--- Begin Source data ---
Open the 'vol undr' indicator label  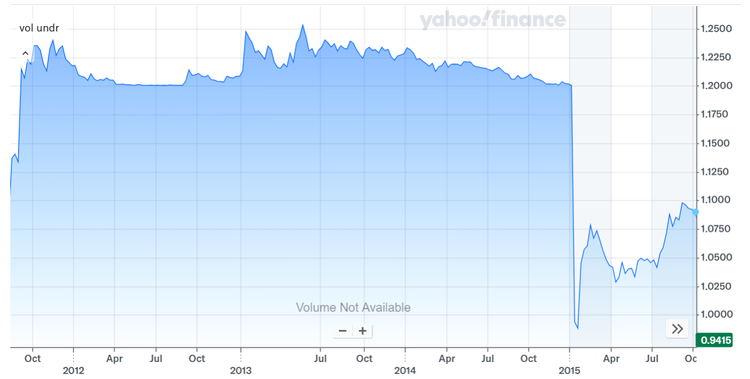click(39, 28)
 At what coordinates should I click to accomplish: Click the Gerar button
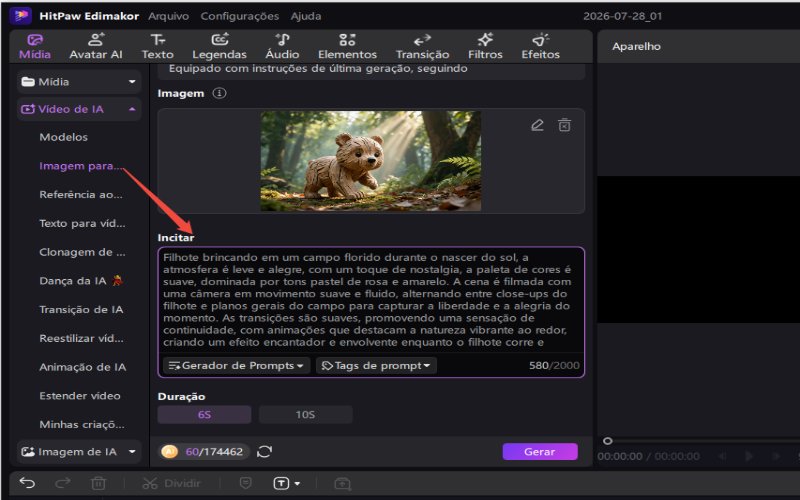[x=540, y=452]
--- End Source data ---
--- Begin Source data ---
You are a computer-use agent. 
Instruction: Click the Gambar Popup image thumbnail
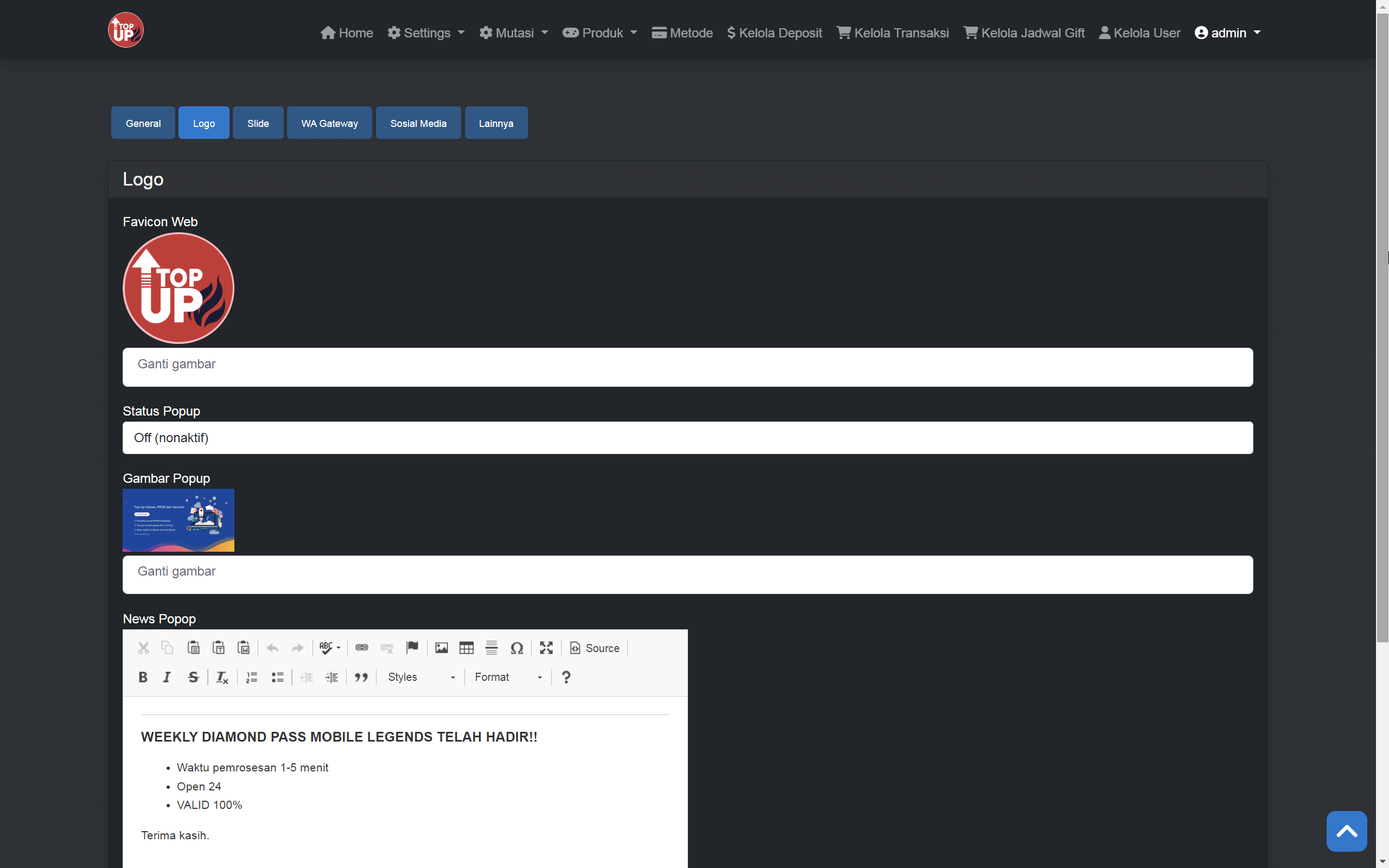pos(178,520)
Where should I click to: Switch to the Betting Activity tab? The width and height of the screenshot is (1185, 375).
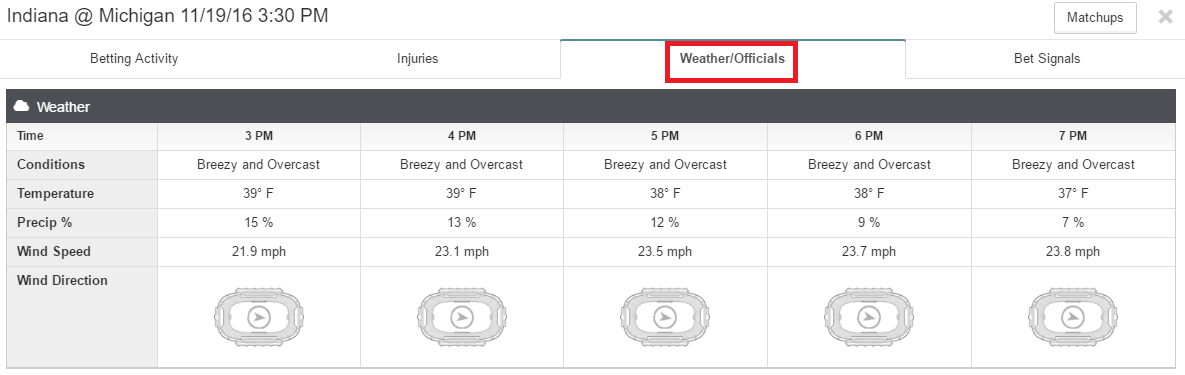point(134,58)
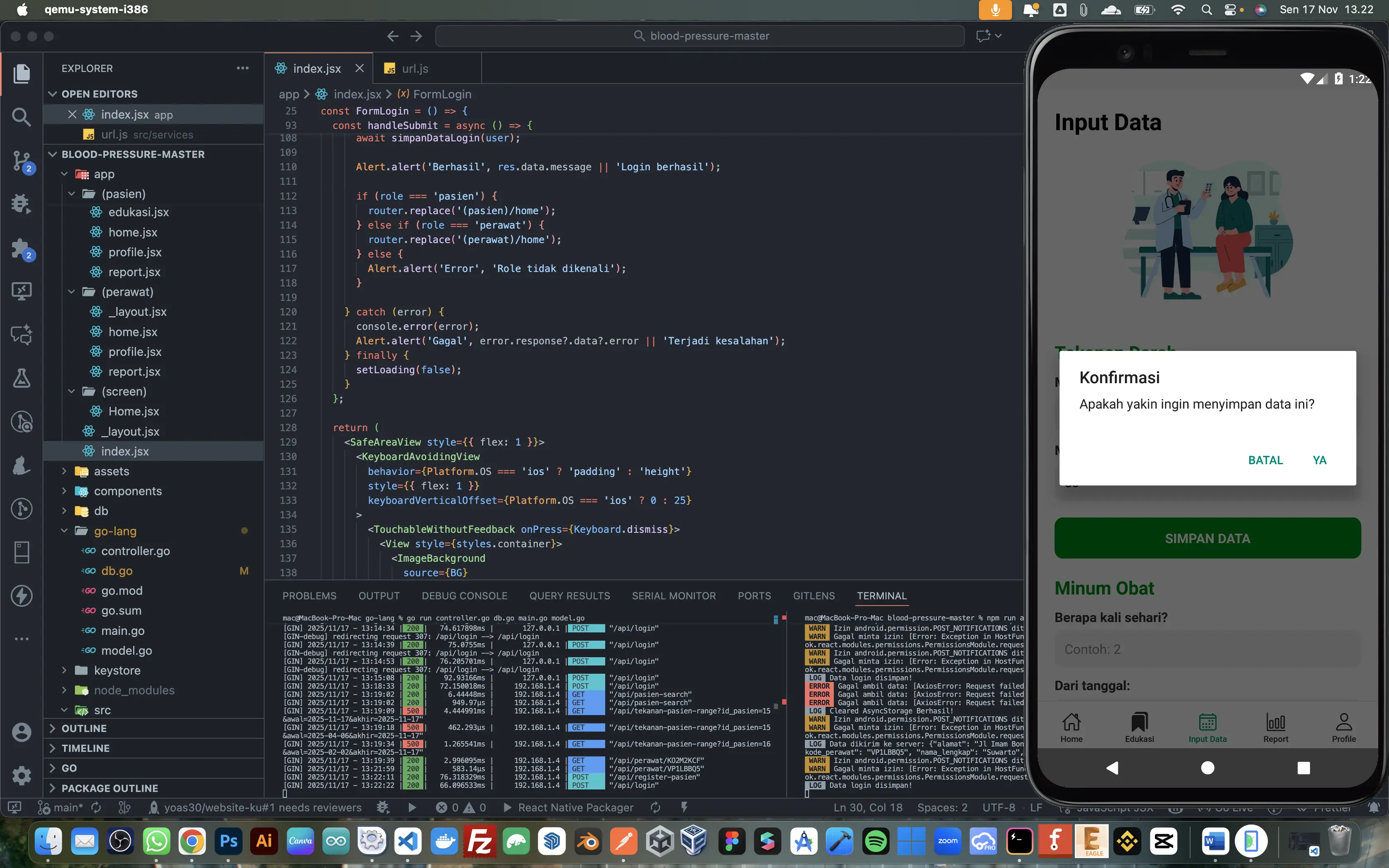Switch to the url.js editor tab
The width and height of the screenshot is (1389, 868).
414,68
--- End Source data ---
--- Begin Source data ---
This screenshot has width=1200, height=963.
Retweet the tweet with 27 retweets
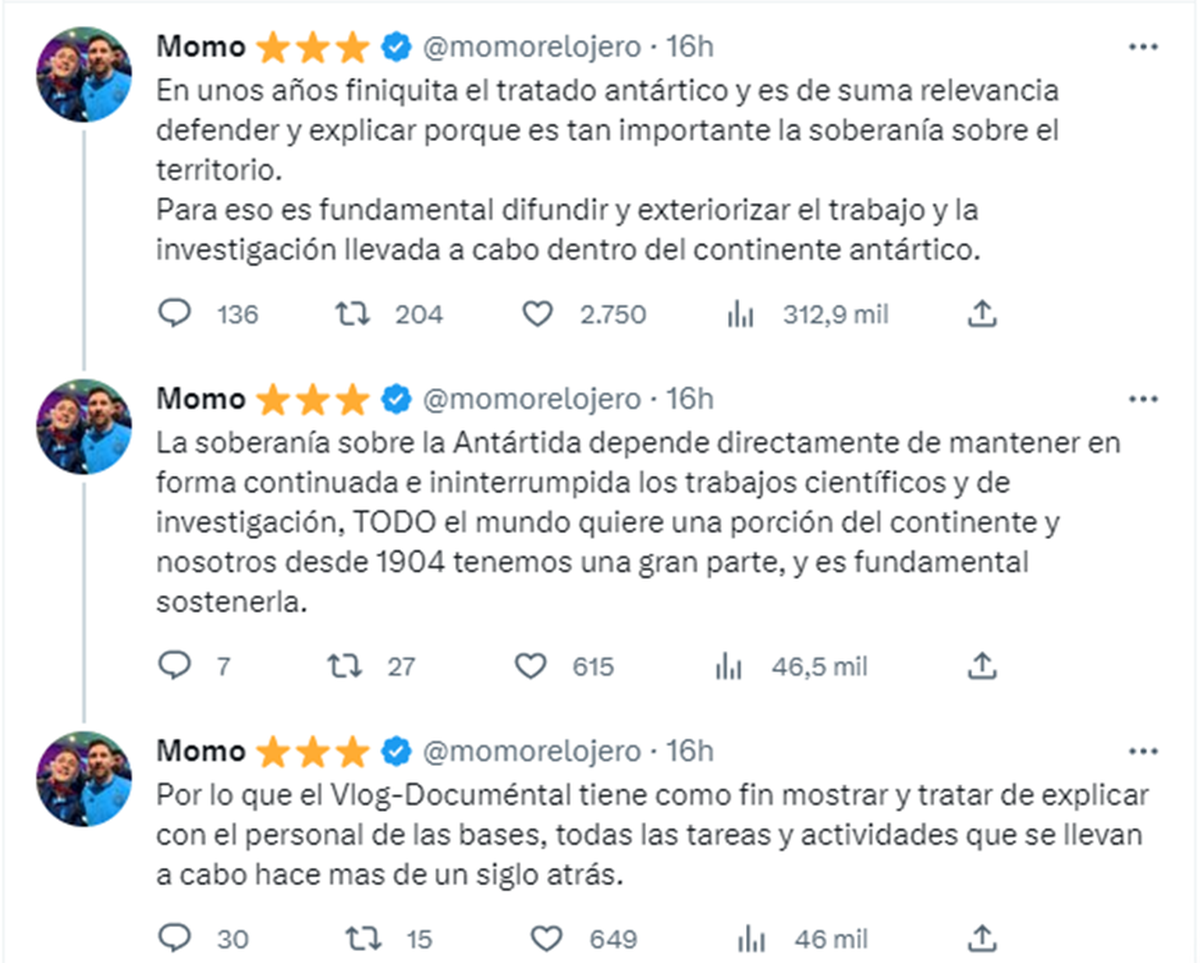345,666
--- End Source data ---
[What to produce]: In the listing, between the lines holding "At what coordinates" and "[x=540, y=452]", inclusive, substitute "icon" for "button" and give only those lines, otherwise unchanged and without the pictures.

[Task answer]:
 At what coordinates should I click to accomplish: Click the Gerar icon
[x=540, y=452]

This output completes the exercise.